AV 20.51 es una breve Indra-stuti en triṣṭubh de procedencia ṛgvedica que activa la prosperidad mediante la alabanza: el propio stotra se presenta como el instrumento eficaz que atrae hacia los cantores y los prensadores de Soma los «bellos dones» de Indra. Indra aparece como Maghavan, que recompensa a los elogistas como «mil veces», y como el protector irresistible cuyas armas y poder crecen entre los patronos generosos cuando el Soma lo ha alegrado.
AV 20.52 es un breve himno a Indra en triṣṭubh, de la liturgia somaica rigvédica, centrado en afianzar la presencia concreta de Indra en el punto de salida de la Soma filtrada, donde los cantores se sientan en ordenada asistencia. Convoca al Vṛtrahan a venir «a casa» al rito, beber la Soma prensada y conceder un rápido botín de victoria y riqueza en ganado, vinculando la correcta disposición ritual (barhis, pavitra, círculo de stotṛ) con prosperidad y protección.
Este breve himno en triṣṭubh invoca a Indra, exaltado por el Soma, como el poder irresistible que parte fortalezas, al que no se puede frenar ni demorar una vez llamado. Al evocar la disposición combativa de Indra y su deambular imparable durante el prensado del Soma, el sukta funciona como modelo de ruptura de obstáculos: la misma fuerza que destroza «fortalezas» se redirige para quebrar impedimentos al éxito, la protección y la victoria del recitador.

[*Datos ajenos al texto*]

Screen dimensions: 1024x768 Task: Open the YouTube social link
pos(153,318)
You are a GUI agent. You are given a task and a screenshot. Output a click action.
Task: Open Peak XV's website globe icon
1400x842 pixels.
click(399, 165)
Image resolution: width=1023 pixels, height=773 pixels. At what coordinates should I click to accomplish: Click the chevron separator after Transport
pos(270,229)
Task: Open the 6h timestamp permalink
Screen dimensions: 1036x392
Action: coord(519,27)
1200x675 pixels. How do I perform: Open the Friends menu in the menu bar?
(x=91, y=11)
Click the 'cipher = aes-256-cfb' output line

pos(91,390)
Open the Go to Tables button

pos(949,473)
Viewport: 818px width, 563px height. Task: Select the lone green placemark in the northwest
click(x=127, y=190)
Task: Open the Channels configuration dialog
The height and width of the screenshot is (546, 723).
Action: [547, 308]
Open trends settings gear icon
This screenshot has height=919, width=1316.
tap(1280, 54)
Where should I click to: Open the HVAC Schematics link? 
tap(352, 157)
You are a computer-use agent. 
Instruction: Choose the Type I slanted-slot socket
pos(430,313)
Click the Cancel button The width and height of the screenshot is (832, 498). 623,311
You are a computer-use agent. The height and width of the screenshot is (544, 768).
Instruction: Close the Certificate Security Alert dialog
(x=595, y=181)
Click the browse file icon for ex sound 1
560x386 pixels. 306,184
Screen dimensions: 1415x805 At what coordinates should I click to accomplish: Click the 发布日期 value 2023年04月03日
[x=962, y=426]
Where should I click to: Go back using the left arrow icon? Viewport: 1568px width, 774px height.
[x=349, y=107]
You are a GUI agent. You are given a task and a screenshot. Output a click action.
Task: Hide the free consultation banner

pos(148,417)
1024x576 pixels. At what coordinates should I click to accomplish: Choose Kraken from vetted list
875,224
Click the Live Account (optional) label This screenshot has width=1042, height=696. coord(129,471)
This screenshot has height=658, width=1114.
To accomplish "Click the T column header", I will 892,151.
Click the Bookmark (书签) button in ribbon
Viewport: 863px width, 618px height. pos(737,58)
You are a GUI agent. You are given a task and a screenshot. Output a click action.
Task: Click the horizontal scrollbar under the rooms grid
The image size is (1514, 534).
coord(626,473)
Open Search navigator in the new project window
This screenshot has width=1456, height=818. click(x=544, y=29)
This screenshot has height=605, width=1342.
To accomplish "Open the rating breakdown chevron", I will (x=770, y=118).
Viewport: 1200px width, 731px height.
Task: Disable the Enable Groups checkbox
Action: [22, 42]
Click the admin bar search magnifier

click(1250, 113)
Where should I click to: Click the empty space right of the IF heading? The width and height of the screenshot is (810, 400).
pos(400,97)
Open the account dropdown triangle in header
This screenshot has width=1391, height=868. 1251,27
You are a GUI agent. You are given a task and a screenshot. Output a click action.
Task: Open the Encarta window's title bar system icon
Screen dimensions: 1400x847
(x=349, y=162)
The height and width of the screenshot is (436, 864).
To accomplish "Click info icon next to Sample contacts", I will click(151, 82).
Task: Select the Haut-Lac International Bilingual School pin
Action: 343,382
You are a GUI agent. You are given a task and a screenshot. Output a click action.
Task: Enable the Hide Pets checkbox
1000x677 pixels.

AV 20.54 es una compacta indra-stuti de procedencia rigvédica que forja la presencia de Indra como el rey conquistador paradigmático—nacido para la soberanía y la victoria en toda contienda. Mediante la alabanza colectiva y el paradigma del Soma, «hace resonar a Indra», asegurando que el himno llegue a su oído y regrese al patrono como ojas (vigor, fuerza), samūti (ayuda reunida) y dominio sobre las fuerzas hostiles.
AV 20.55 es un breve stotra a Indra derivado del Ṛgveda, usado en el Atharvaveda con intención paustika (de prosperidad): llama repetidamente a Indra el Vajrin como protector irresistible, que hace auspiciosos todos los caminos para la riqueza y el éxito. Pide a Indra trasladar las «ayudas brillantes como el cielo» lejos de los poderes hostiles (Asuras/Paṇis) hacia el sacrificante que lo alaba y sus aliados rituales, y fijar en el patrono —no en el acaparador— una porción imperecedera de ganado, caballos y bienes.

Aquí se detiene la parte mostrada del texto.